O naufrágio da lancha Lima de Abreu XV, ocorrido na última sexta-feira (13) no Encontro das Águas, entre os Rios Negro e Solimões, deixou a população de Manaus e do Amazonas em choque. A tragédia, que vitimou três pessoas e deixou cinco desaparecidos, é um triste lembrete dos perigos que enfrentamos ao navegar em nossos rios.
Nesta terça-feira (17), o corpo da terceira vítima, o cantor gospel Fernando Grandêz, foi enterrado em Manaus. O Corpo de Bombeiros Militar do Amazonas continua as buscas pelos desaparecidos, em uma força-tarefa que envolve mergulhadores, embarcações, drones, helicópteros e sonares.
O acidente ocorreu quando a lancha rápida, que saiu de Manaus com destino a Nova Olinda do Norte, naufragou por volta das 12h30. Dos 71 passageiros a bordo, 71 foram resgatados com vida.
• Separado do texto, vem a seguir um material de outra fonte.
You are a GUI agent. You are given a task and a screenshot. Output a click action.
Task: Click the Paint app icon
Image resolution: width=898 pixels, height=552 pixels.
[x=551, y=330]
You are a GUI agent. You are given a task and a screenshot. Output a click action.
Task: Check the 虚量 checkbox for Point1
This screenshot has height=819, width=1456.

Inicialmente, o Corpo de Bombeiros trabalhava com sete desaparecidos, mas após revisão das informações, o número foi atualizado para cinco pessoas ainda não localizadas.
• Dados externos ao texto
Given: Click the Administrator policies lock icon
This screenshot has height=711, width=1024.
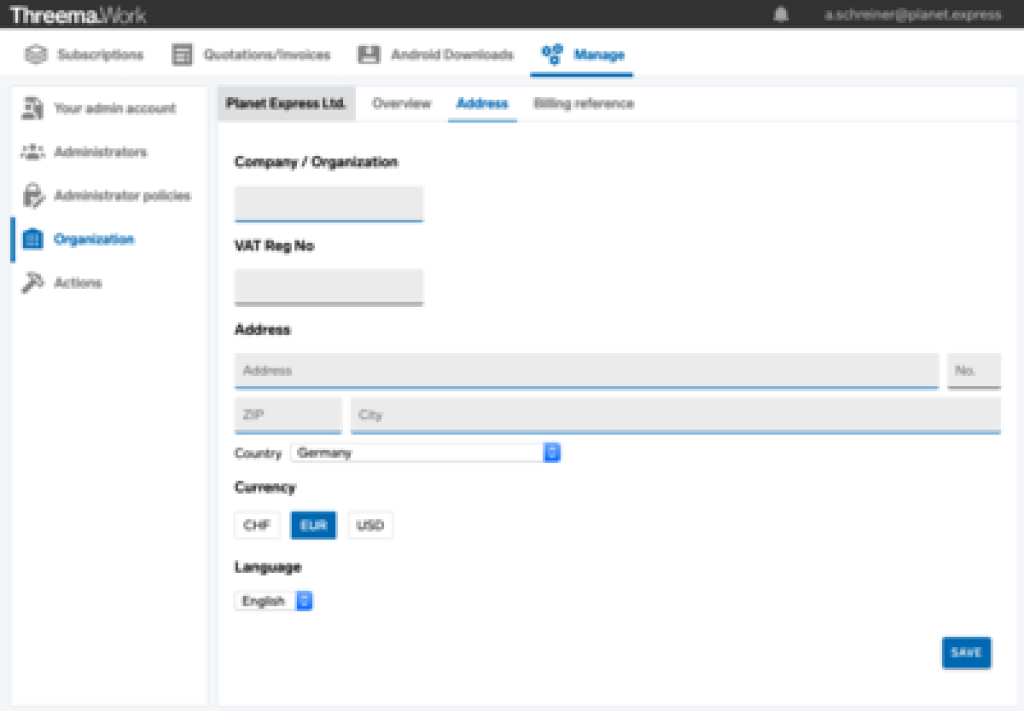Looking at the screenshot, I should click(33, 196).
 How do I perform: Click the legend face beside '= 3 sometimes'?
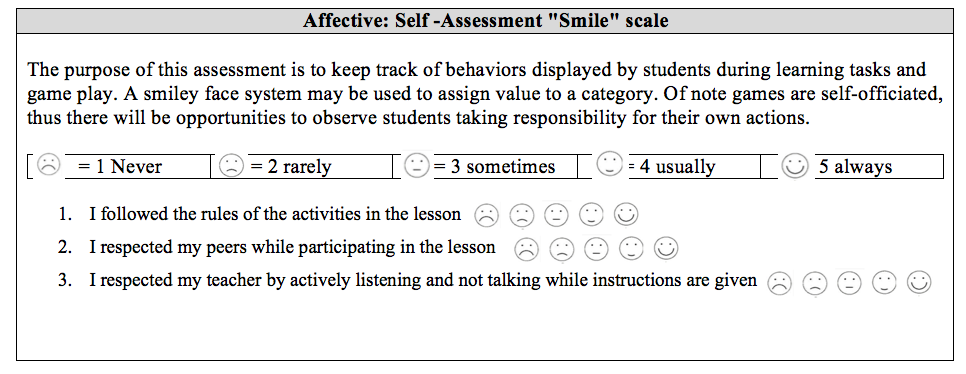coord(416,166)
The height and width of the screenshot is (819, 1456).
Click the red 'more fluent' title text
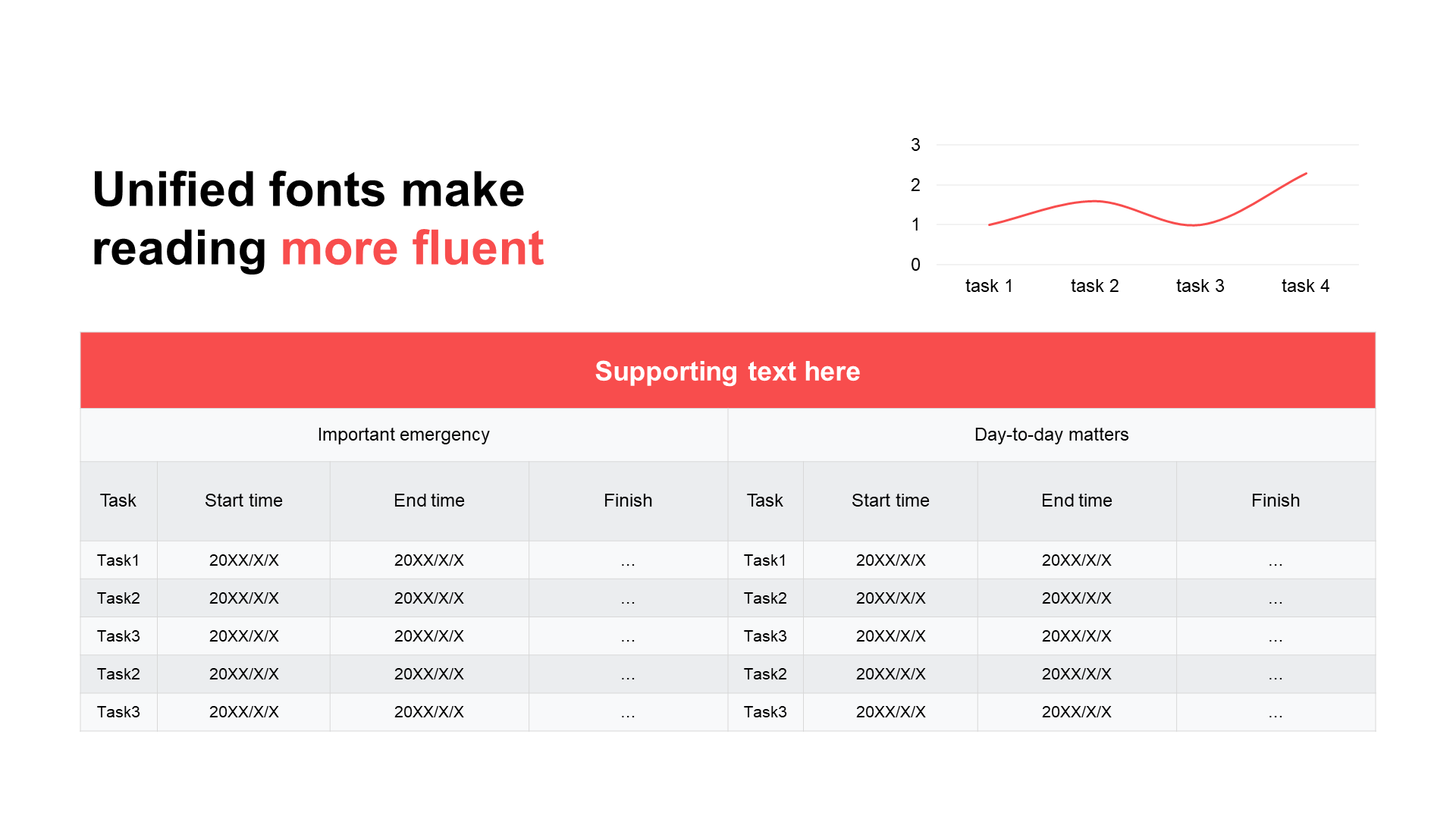point(413,248)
A operação de busca é considerada complexa devido às características do Encontro das Águas, onde a diferença de temperatura, densidade e força das correntes entre os Rios Negro e Solimões dificulta o trabalho de resgate. Além disso, a profundidade elevada no local do acidente e os fatores hidrodinâmicos também são entraves para a localização das vítimas.
Para enfrentar esses desafios, o Corpo de Bombeiros Militar do Amazonas mobilizou 88 pessoas, incluindo 25 mergulhadores, com apoio de 15 embarcações, drones, helicóptero e três sonares. Equipes de outras cidades, como Itacoatiara e Parintins, também foram acionadas e as buscas já ultrapassaram 120 quilômetros rio abaixo.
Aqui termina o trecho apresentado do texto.